Prompt:
Repeat the material below word for word, leaving out the pictures.

The input:
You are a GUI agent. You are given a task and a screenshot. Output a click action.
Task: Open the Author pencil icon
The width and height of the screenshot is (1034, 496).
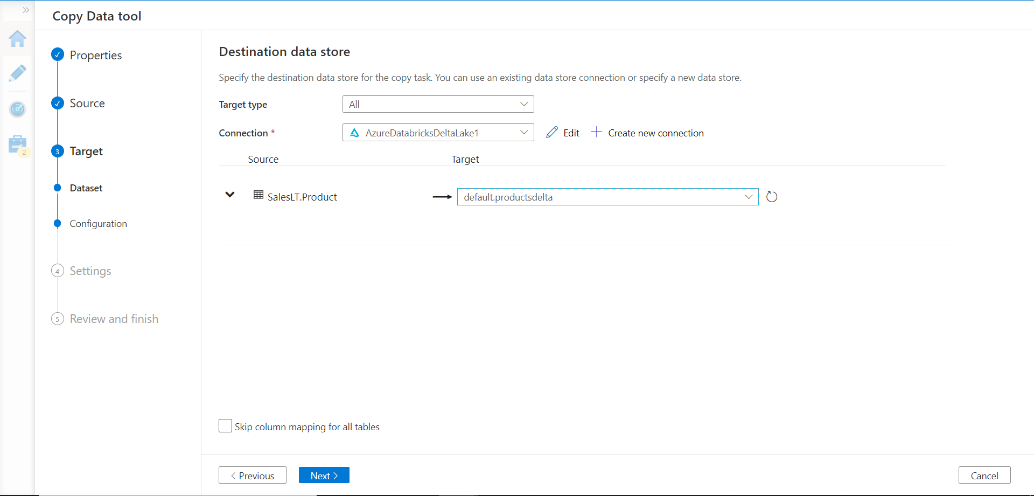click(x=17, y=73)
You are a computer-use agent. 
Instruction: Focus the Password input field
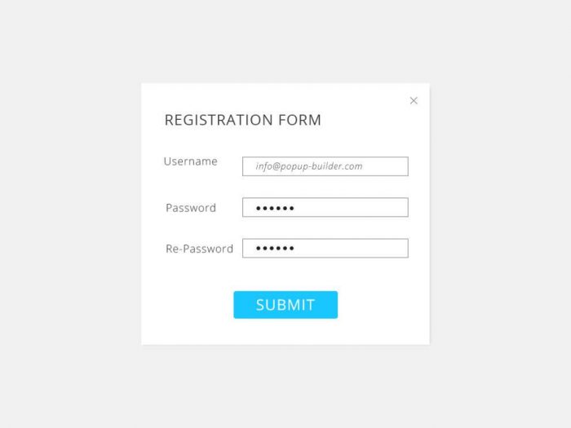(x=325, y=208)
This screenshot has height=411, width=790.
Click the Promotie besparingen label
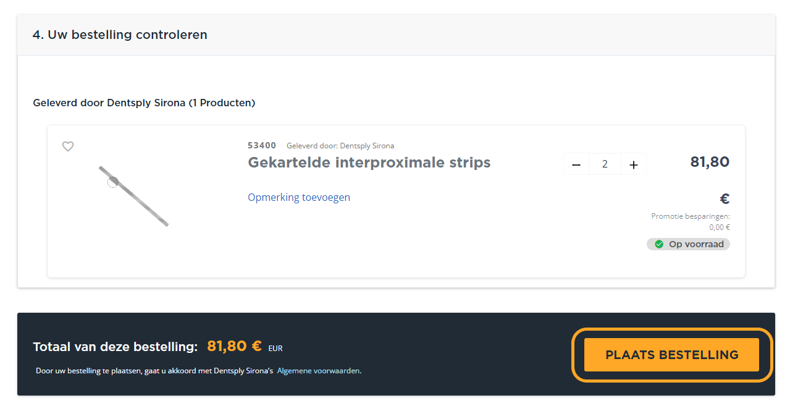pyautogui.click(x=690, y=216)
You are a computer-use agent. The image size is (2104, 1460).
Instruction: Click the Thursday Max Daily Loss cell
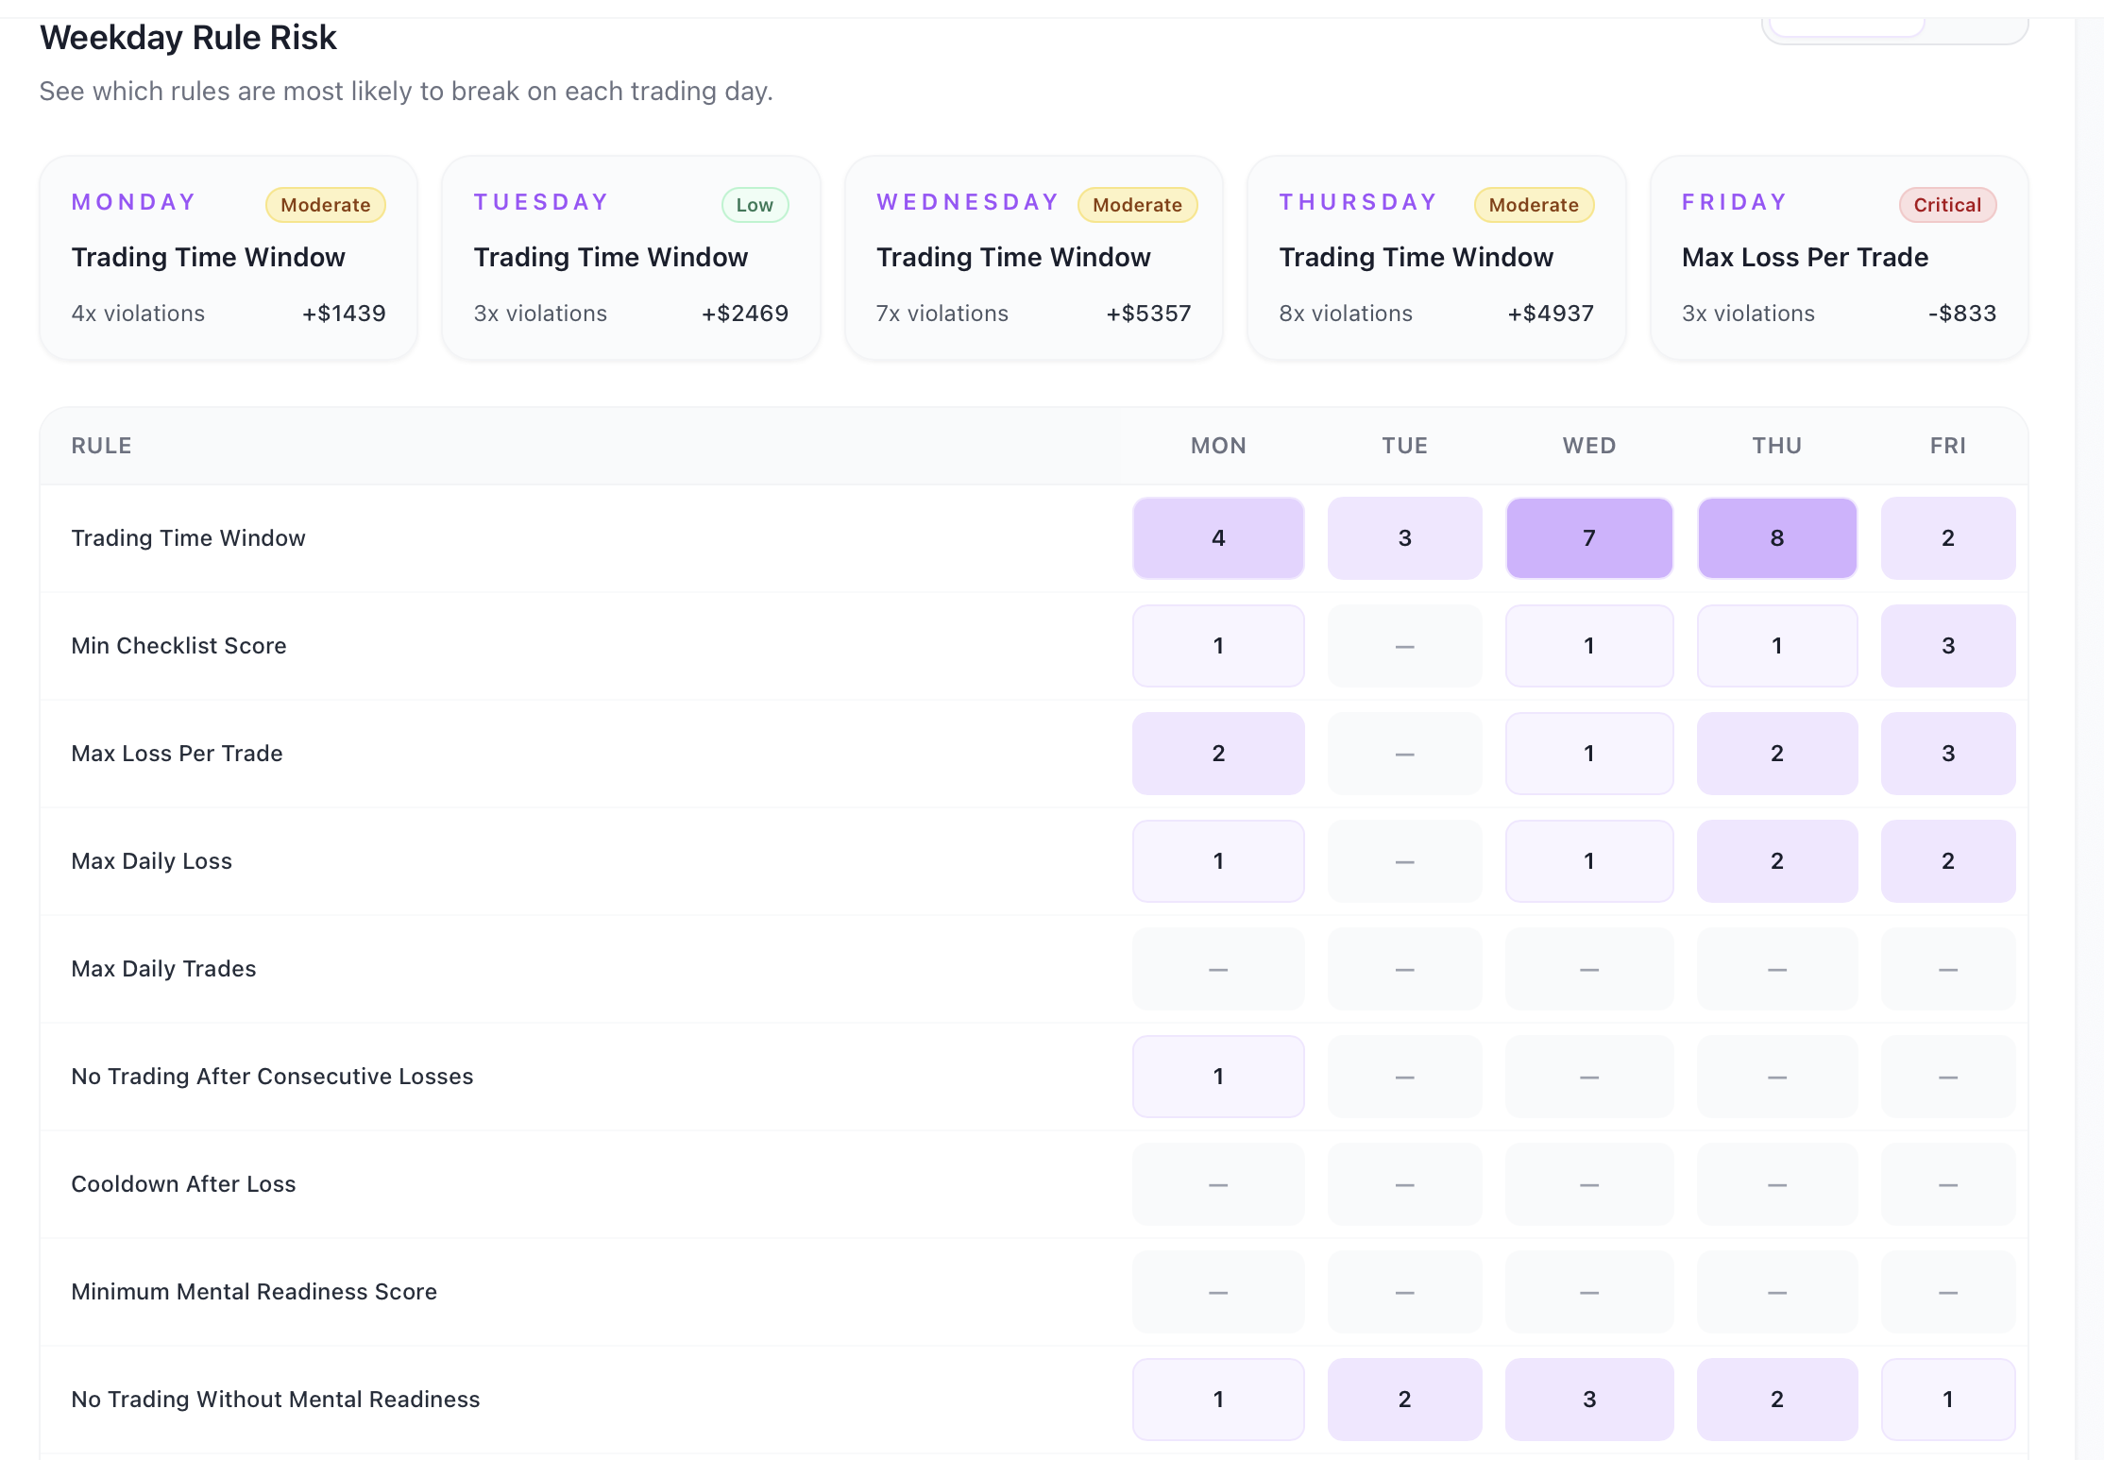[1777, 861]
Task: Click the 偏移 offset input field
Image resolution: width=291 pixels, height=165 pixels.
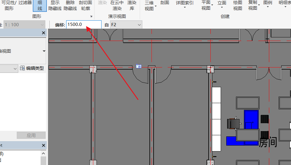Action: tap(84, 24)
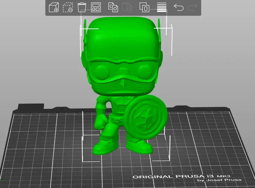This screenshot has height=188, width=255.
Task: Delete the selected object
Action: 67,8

Result of the task:
You are a GUI agent. You are given a task and a screenshot. Output a click action.
Task: Open the Author pencil icon
The width and height of the screenshot is (1034, 496).
click(x=17, y=73)
You are a computer-use agent. 
Instruction: Focus the Password input field
(x=325, y=208)
This screenshot has height=411, width=790.
Click the Promotie besparingen label
pyautogui.click(x=690, y=216)
You are a computer-use agent. The image size is (2104, 1460).
Instruction: Click the Thursday Max Daily Loss cell
[1777, 861]
Task: Click the 偏移 offset input field
Image resolution: width=291 pixels, height=165 pixels.
Action: tap(84, 24)
This screenshot has height=188, width=255.
Task: Delete the selected object
Action: 67,8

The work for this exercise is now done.